Joe Biden says his experience as a senator and vice president “uniquely positions” him to run for president if he so desires.

In an appearance Tuesday on ABC’s “The View,” Mr. Biden pointed in particular to his experience in foreign policy and his engagement with world leaders as his value-added qualities. President Obama has loaded him with foreign assignments, Biden said, such as figuring out how to get the United States out of Iraq. Plus, before Mr. Obama tapped him as veep, Biden was chairman of the Senate Foreign Relations Committee, so he’s got lots of experience in this area.

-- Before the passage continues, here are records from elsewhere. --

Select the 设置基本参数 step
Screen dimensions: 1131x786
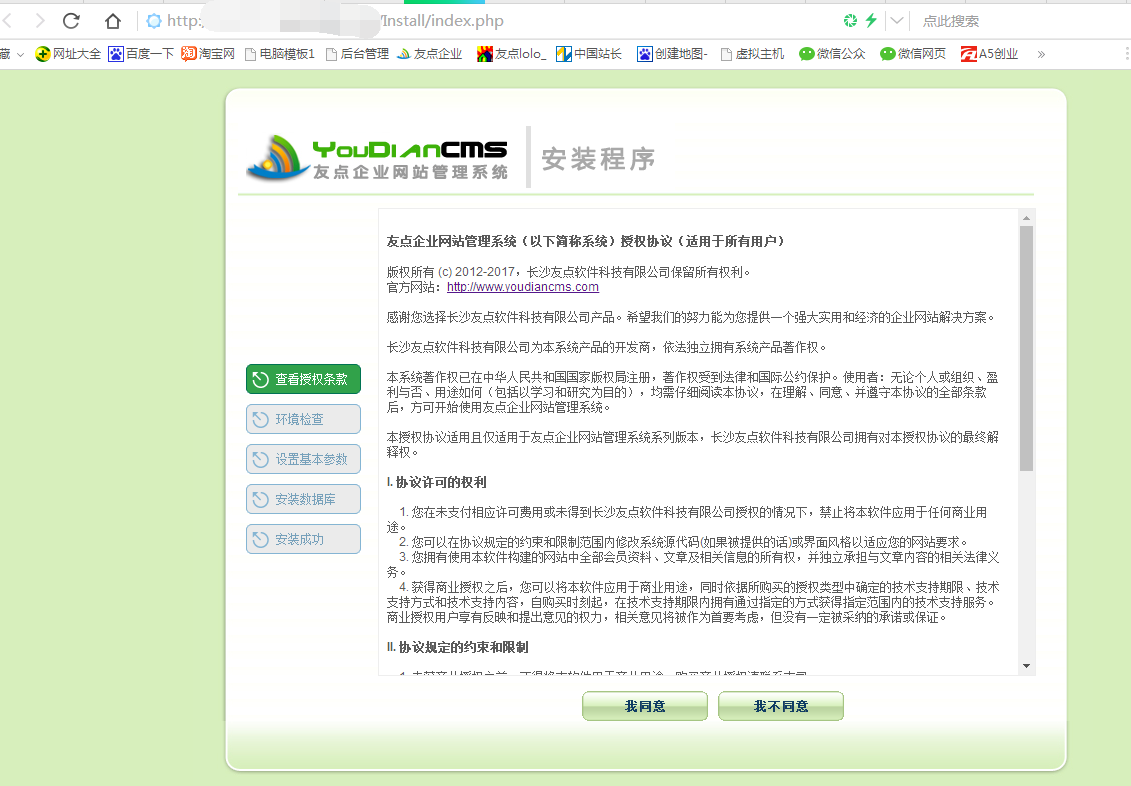point(303,459)
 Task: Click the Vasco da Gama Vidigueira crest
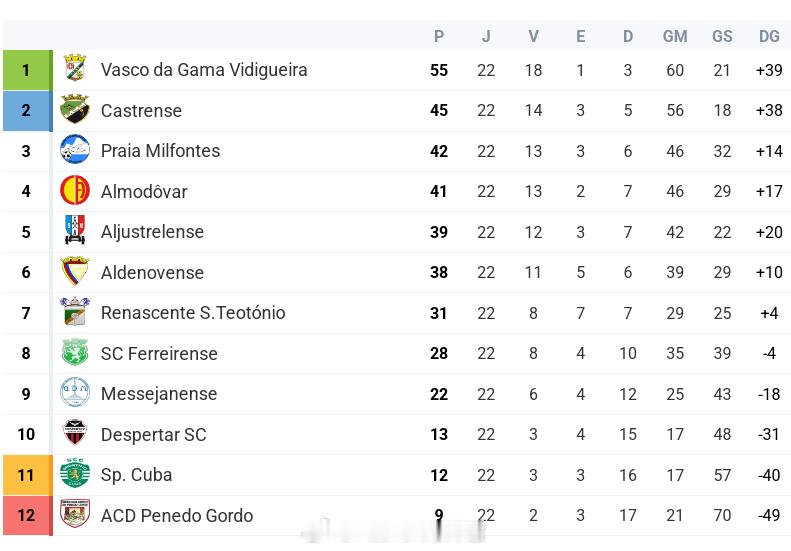tap(75, 69)
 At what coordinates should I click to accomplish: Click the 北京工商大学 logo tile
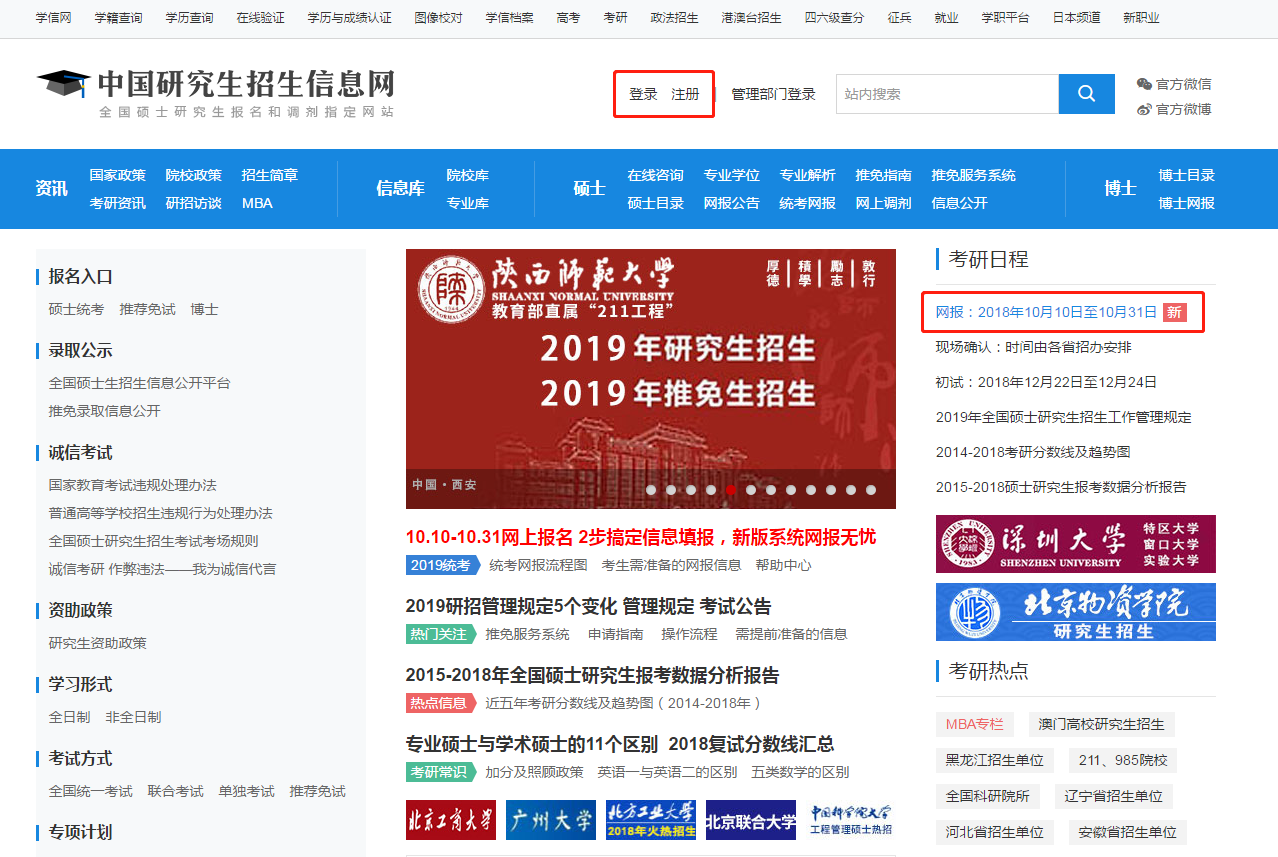pos(450,820)
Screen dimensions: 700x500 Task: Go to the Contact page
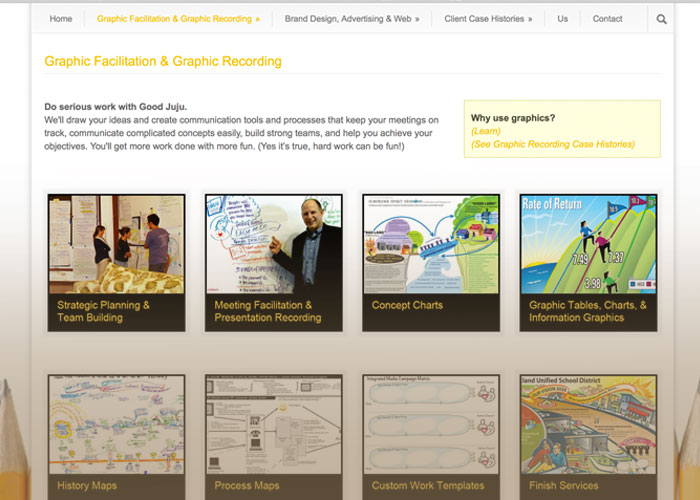[x=607, y=19]
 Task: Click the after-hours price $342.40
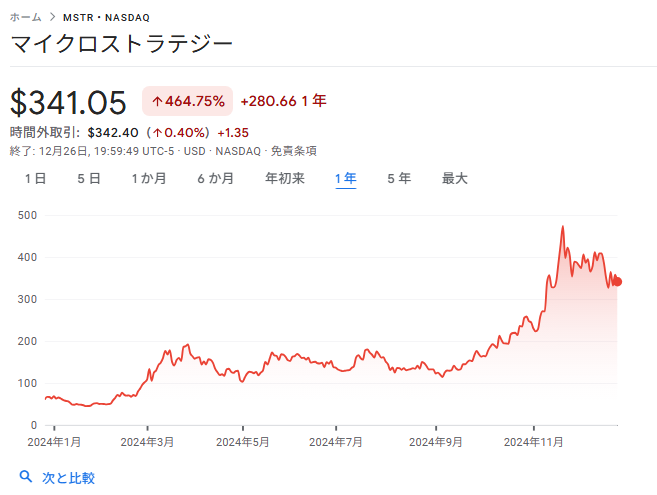(112, 132)
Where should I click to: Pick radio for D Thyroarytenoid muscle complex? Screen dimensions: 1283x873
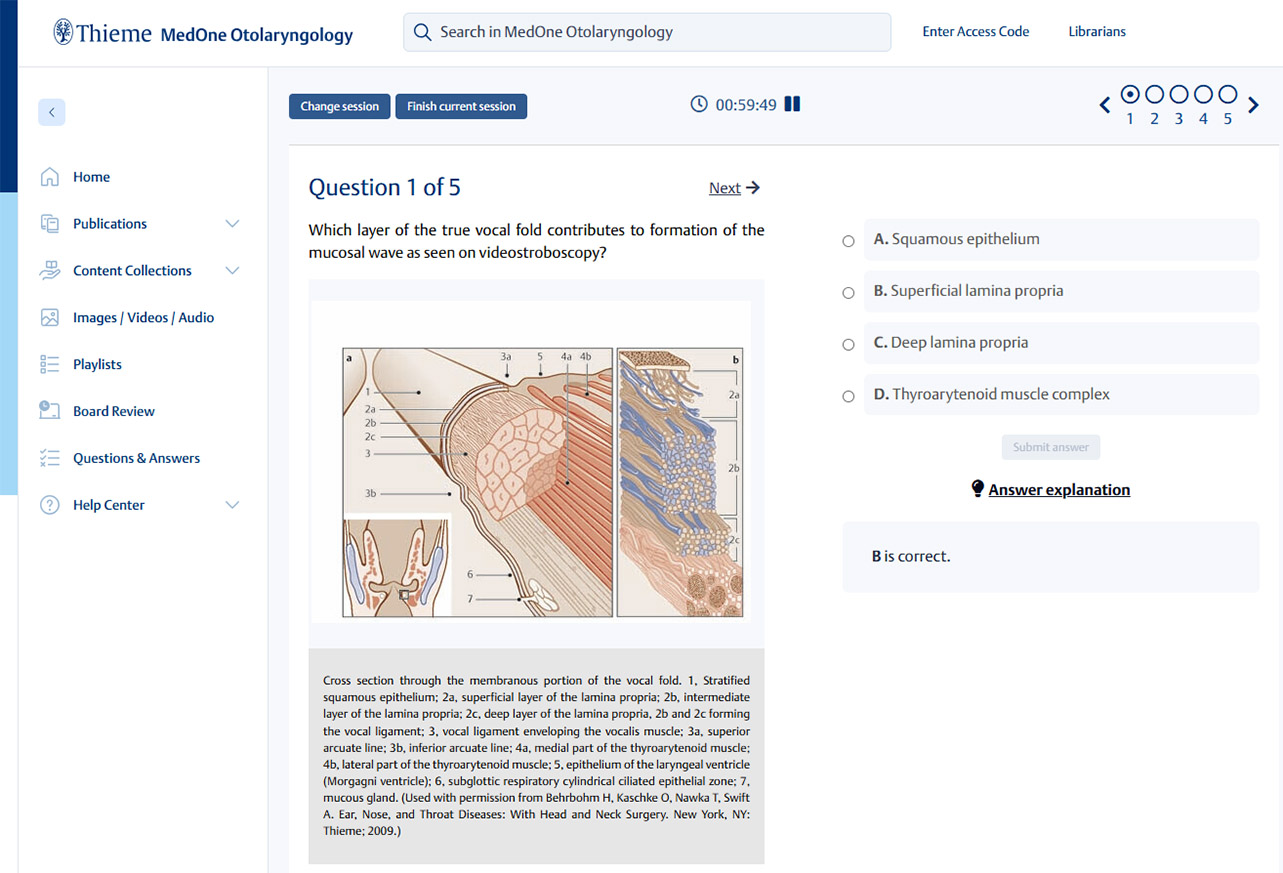tap(848, 396)
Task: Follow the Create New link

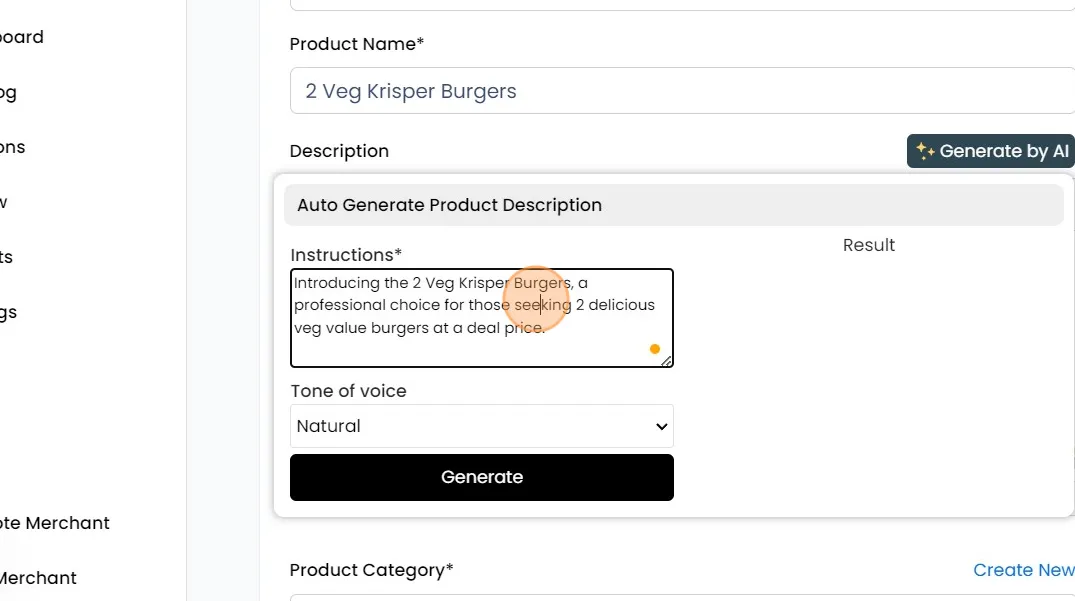Action: click(x=1023, y=570)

Of course, potential 2016 rival Hillary Rodham Clinton was secretary of State, a job that consists of running US affairs around the world. Fortunately, none of the women on “The View” pointed this out. It might have been awkward.

In the context of unique experience, Biden also pointed to his belief that the middle class “is the single focus ... we should be looking at” in domestic affairs.

Again, that’s different from you-know-who in what way, Joe? Last we heard, Mrs. Clinton was not pushing for lower taxes on the rich.

OK, we’re being a bit snarky here. Talking about possibly running for president in a manner that leaves open the possibility of not running, without losing credibility or sounding strained, isn’t easy. Biden’s decent at it. He’s been all over talk shows this week, and he seems to have a good time swatting at the inevitable queries about 2016.

For instance on “The View,” Biden proffered a small gift to retiring panelist Barbara Walters and promised that if she sticks around, he’ll reveal his future plans on her show. Then again, he said kind of the same thing during a Monday night appearance on Seth Meyer’s new “Late Night” gig.

Biden joked that he’d planned to make a “major announcement” in front of Mr. Meyers but that he’d decided against it because he didn’t want to steal the spotlight on Meyers’s big night.

“So I hope you’ll invite me back,” Biden teased Meyers.

Biden looked like he was having a pretty good time on both shows. And he said something pretty revealing about the nature of his current job. After Jenny McCarthy told him that her son had said the job of a VP was “to attend a lot of funerals,” Biden laughed.

Then he said, “A vice president has no inherent power. It’s all reflective power. It all depends on the relationship with the president of the United States.”

That’s true. And Biden seems to have maintained a fairly good relationship with Obama. The VP said they were ideologically compatible and personal friends.

Biden’s problem going forward is that “ideologically compatible with Obama” is not exactly a campaign slogan. Vice presidents who run for president face a tricky balance: They have to establish a separate identity without trashing their former boss.

Some – such as Al Gore – don’t seem to manage it.

The fact is that it’s rare for vice presidents to run for and win the presidency on their own. Fourteen former VPs have become president, but of those, nine assumed the office upon the death or resignation of the Oval Office occupant.

In the modern era, only George H.W. Bush has won election to immediately replace the man under whom he served. (Ronald Reagan, in Mr. Bush’s case.) The last veep to pull that off prior to Bush was Martin Van Buren, in 1836.

And here’s a bit of VP trivia: One vice president defeated the sitting president with whom he served to claim the nation’s top political job. Who was this ingrate?

It was Thomas Jefferson, who beat John Adams in the election of 1800. Back then, nobody expected VPs to be the president’s chief assistant. The vice president was the person who came in second in the presidential election.

Jefferson and Adams were of different parties, and as VP, Jefferson basically spent much of his time preparing for his presidential run and writing a guidebook on legislative procedure, according to the Senate Historical Office.

By the way, on the substance of running for president, Biden this week continued to say what he's been saying for months. He might run, he might not, and what Mrs. Clinton does won't factor in that decision. He'll decide in coming months.